Androgen-deprivation therapy (ADT), a common treatment for advanced prostate cancer, can lead to severe bone loss in some men. But experts now say that better risk assessment and early intervention with drugs or lifestyle changes can alleviate the problem.
The conclusions emerged from a meeting, convened in 2001 by Dr. Tia Higano, a medical oncologist at the University of Washington and the Seattle Cancer Care Alliance, to assess treatments for bone loss in men. Higano and colleagues reported this information, including guidelines to improve diagnosis and therapy, in the March 1 issue of Cancer.
The paper is based on an extensive review of published scientific articles about the diagnosis and medical care of men suffering from osteoporosis, the medical term for decreased bone mass, and related conditions. Based on their survey, the authors of the study, led by Dr. Terrance Diamond of the University of South Wales in Sydney, Australia, devised a risk-assessment tool to help doctors determine which prostate-cancer patients would benefit most from therapy to minimize bone loss.
Higano said that a primary motivation for the study was to raise awareness of the problem, which many believe is common among men who receive ADT. The therapy works by interfering with the male hormones that spur the growth of prostate tumors and is often prescribed for men whose cancer has spread beyond the prostate.
ADT and 'male menopause'
Although ADT can reduce tumor growth and improve survival, doctors have been increasingly concerned about the negative effects the drugs can have on the skeleton. While reducing stimulation of prostate-tumor cells, ADT also results in "male menopause," causing changes to bone-remodeling cells. The problem can be especially severe in older men, who are already at risk for osteoporosis or may have the condition even before they are diagnosed with cancer. Bone loss can lead to fractures and associated complications.
"We don't know how widespread this problem is, because no large prospective studies have addressed it," Higano said. "But based on our own prospective data reported at the 1999 American Society of Clinical Oncology and subsequent studies, between 10 percent and 40 percent of men already have low bone mineral density even before they start androgen-deprivation therapy."
Drugs known as bisphosphonates, which strengthen bones and alleviate pain, are commonly prescribed for those with osteoporosis or cancer patients whose disease has spread to the bone. Higano said that preventive measures will likely slow bone loss and recommends counseling about behaviors that can minimize osteoporosis, such as maintaining adequate calcium and vitamin D intake and engaging in both aerobic and resistance or strength-building exercises.
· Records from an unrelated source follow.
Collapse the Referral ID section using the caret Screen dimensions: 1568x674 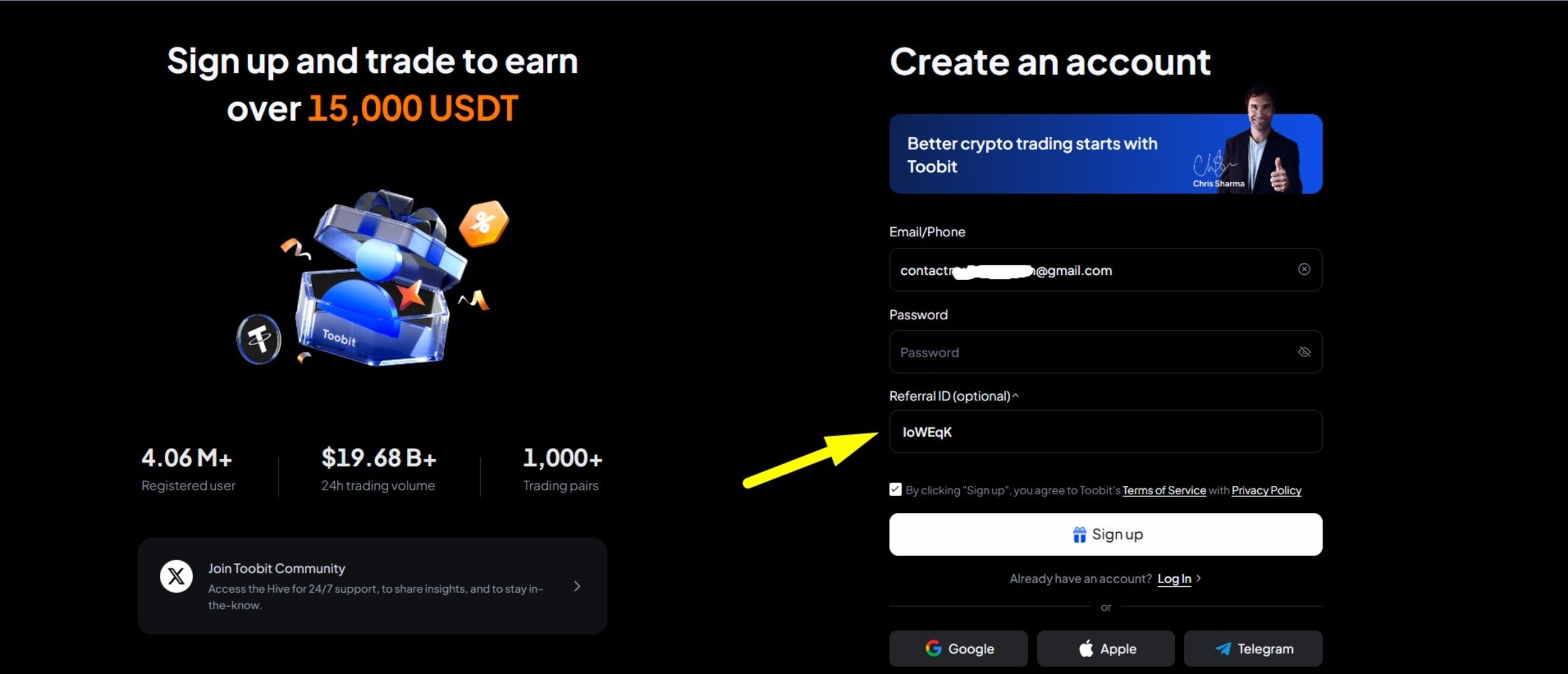[x=1015, y=395]
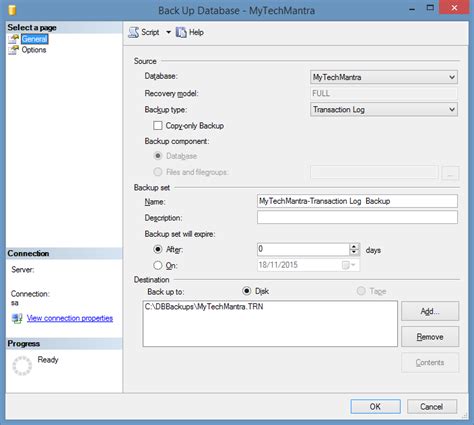Select the General page icon

(14, 39)
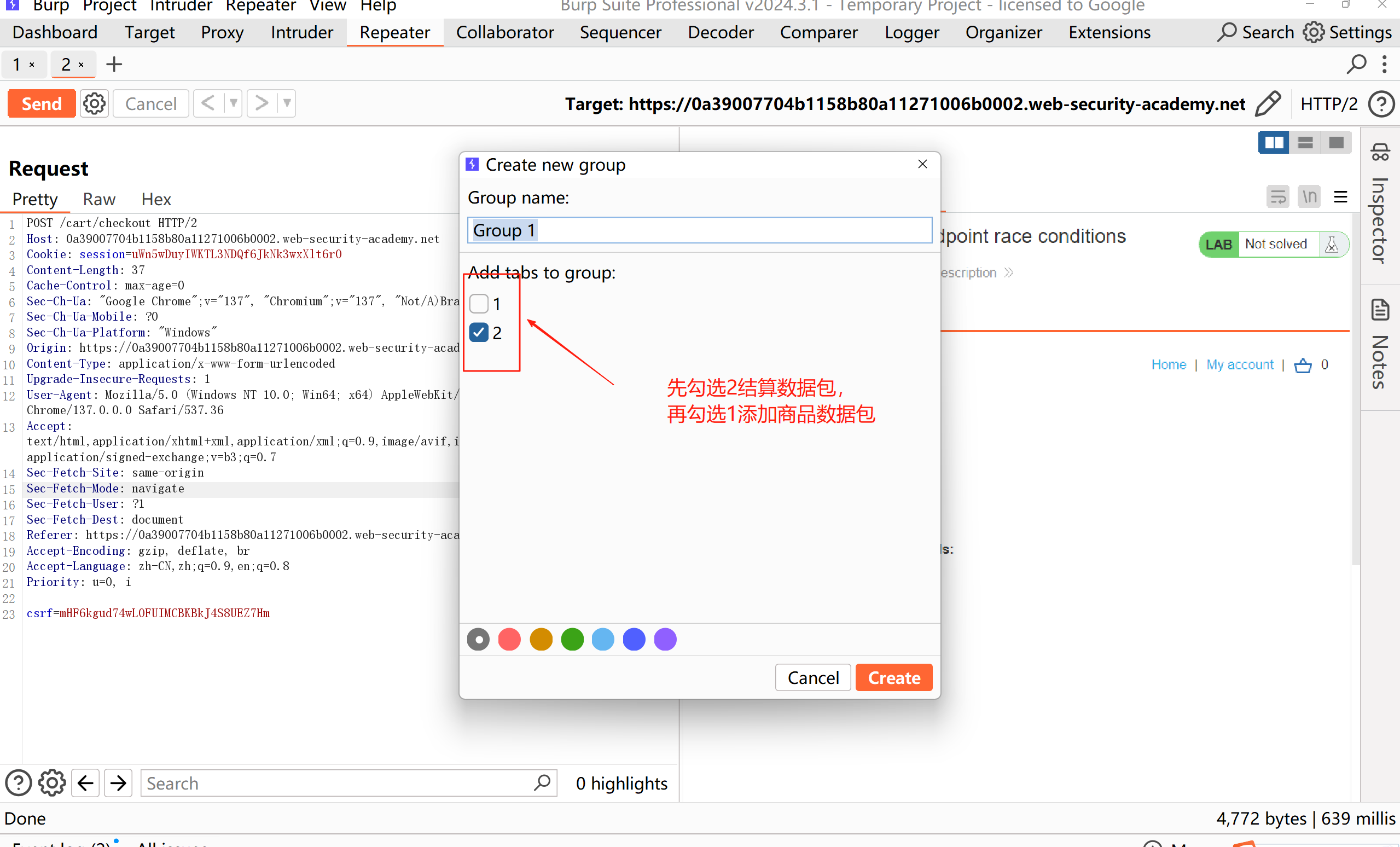Viewport: 1400px width, 847px height.
Task: Open the response hamburger options menu
Action: click(1340, 197)
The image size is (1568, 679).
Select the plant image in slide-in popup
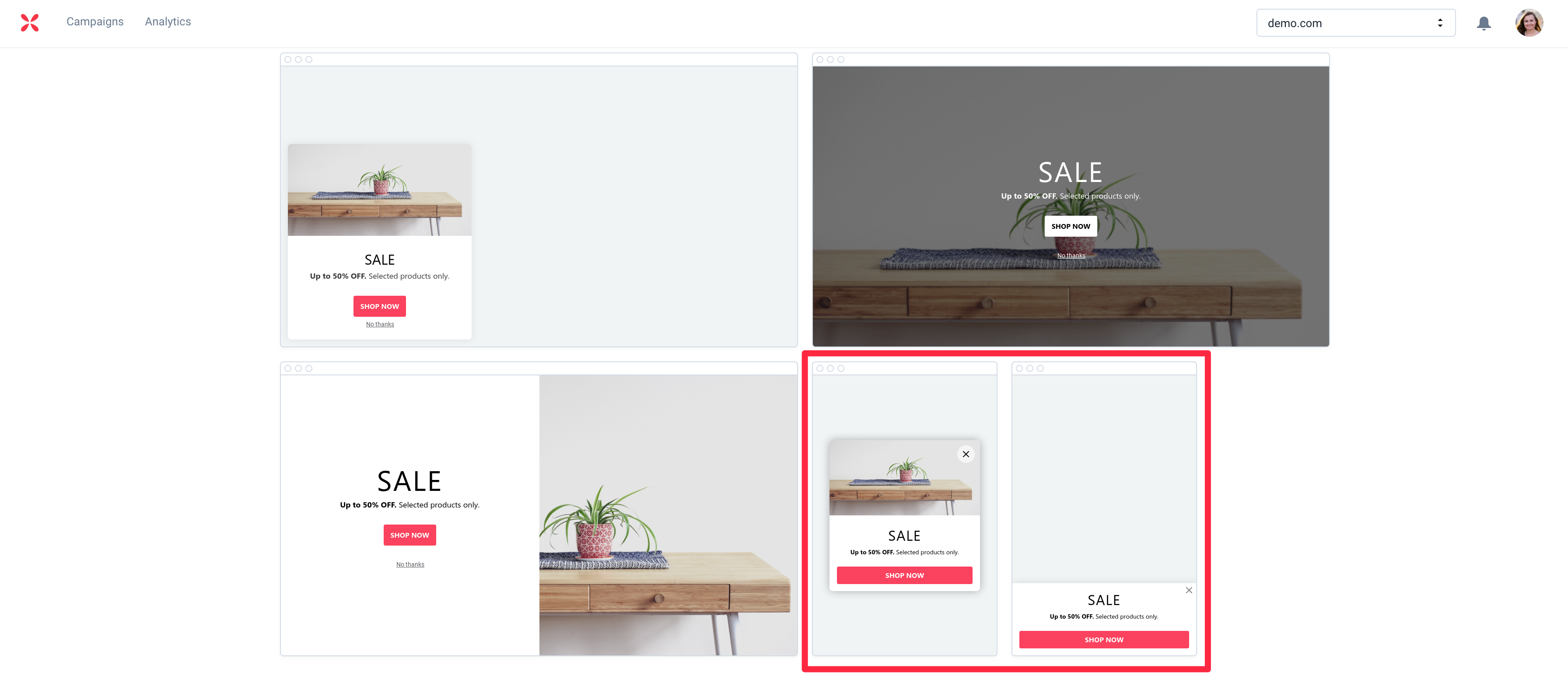[x=379, y=190]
Systematic diagnosis, treatment
"We're hoping that these guidelines will offer a systematic approach for diagnosing and treating the problem," she said. "Rather than immediately prescribing prophylactic bisphosponates for all patients on ADT, doctors can use the risk-assessment algorithm to evaluate baseline and follow-up bone-mineral density results and to intervene when appropriate with bisphosphonate therapy."
For example, a man who has low body weight and is of slight build is of greater risk for osteoporosis than a heavier stocky man of the same age. Skeletal integrity can be measured with bone-mineral density scans, a technique that uses low-dose X-rays to examine bone density in critical areas, such as the hip or spine. Higano has recently purchased a DEXA (dual energy X-ray absorptiometry) scanner, an instrument that provides rapid and accurate bone-density measurements. The instrument soon will enable Alliance physicians to conduct bone-density analyses for all cancer patients who are at risk of bone loss due to hormone or steroid use.
In the Cancer review, the authors found that men with prostate cancer treated with ADT have a substantial risk for significant bone loss. Bone-mineral density scans of the hip and spine show that men treated with ADT have 1.8 percent to 6.5 percent bone loss from the hip and 2 to 8 percent bone loss from the lumbar (mid-back) spine after only 9-12 months of therapy. This compares with the expected loss of 0.5 percent per year in men who are not receiving ADT. These losses continue over time but appear to slow with intermittent ADT, an approach that Higano has studied extensively.
Death and complications resulting from hip fractures are reported to be significantly higher in men than in women. While currently no randomized trials assessing the benefits of bisphosphonates in fracture prevention exist, studies have demonstrated the positive effects of these agents on bone mass in men treated with ADT. Now that more men without prostate cancer metastases are being treated with ADT and are expected to live for many years, it is even more crucial for bone mass to be monitored, Higano said.
She and her colleagues hope their analysis will be disseminated among the broad variety of doctors who treat prostate-cancer patients, including internists and urologists as well as medical oncologists.
"Many doctors are unsure about what to do with the information that is out there on the topic," Higano said. "We're hoping that this algorithm will change treatment in a logical way."